Table 6 shows the calculated values of the evaluation indexes of each model for the testing set. The mean absolute percentage errors of the BP model with hidden layer neurons of 3, 6 and 9 were 32.89%, 27.90% and 38.00%, respectively, and the root mean square errors were 0.0858, 0.0885 and 0.0902, respectively. The mean absolute percentage errors of the PSO-BP model with hidden layer neurons of 3, 6 and 9 were 28.29%, 21.83% and 17.06%, respectively, and the root mean square errors were 0.0688, 0.0780 and 0.0733, respectively. The average absolute percentage errors of the SAPSO-BP model with hidden layer neurons of 3, 6 and 9 were 9.03%, 7.63% and 9.71%, respectively, and the root mean square errors were 0.0639, 0.0548 and 0.0577, respectively. According to the evaluation index, the results of the SAPSO-BP model are obviously better than those of the PSO-BP and BP model. The number of hidden neurons has little effect on the results. For the SAPSO-BP model, when the number of hidden neurons is 9, the prediction result is slightly better than the other two cases.
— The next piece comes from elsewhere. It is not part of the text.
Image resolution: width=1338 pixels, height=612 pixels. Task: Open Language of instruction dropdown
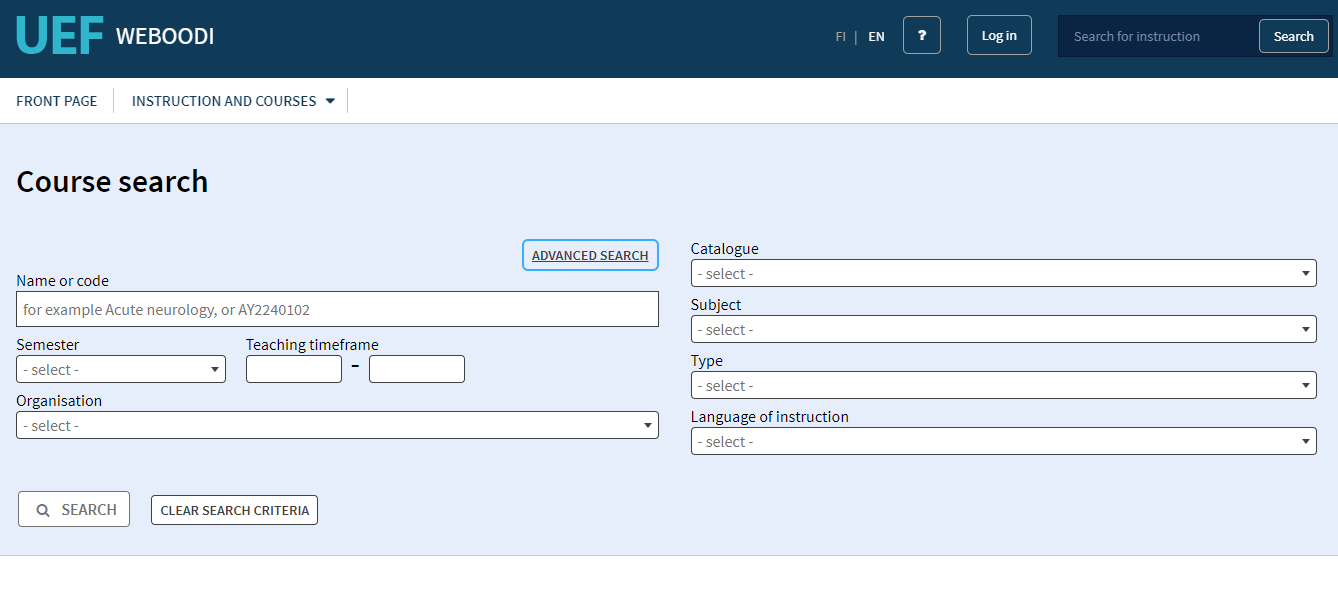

Figure 6 shows the regression curve of predicted electricity price and actual electricity price of the nine models for the testing set. The R value represents the correlation between the predicted value and the actual value, which can explain the fitting degree between the network output value and the actual value. The closer the R value is to 1, the better the model fitting, but it may also be over fitting. It can be seen, from the figure, that the fitting degree of SAPSO-BP model is the best and the R value is very close to 1. The R value of BP-15N is also close to 1. However, according to the predicted electricity price data, the prediction result is not good, which may be due to too many hidden layer neurons and over fitting. Therefore, the selection of the neural network model should be suitable, not based on the assumption that the more complex the model, the better.
Figure 7 shows the comparison of convergence curves of different algorithms. By comparing the convergence process between SAPSO-BP and PSO-BP, it can be seen that PSO-BP, apparently, incurred convergence stagnation several times, while SAPSO-BP improved the phenomenon by which the PSO algorithm is prone to local convergence stagnation by optimizing the PSO algorithm. In addition, the SAPSO-BP algorithm converged around 80 generations, while PSO-BP converged to the optimal value around 100 times. Therefore, the SAPSO algorithm-optimized BP neutral network has better convergence effect and faster convergence speed.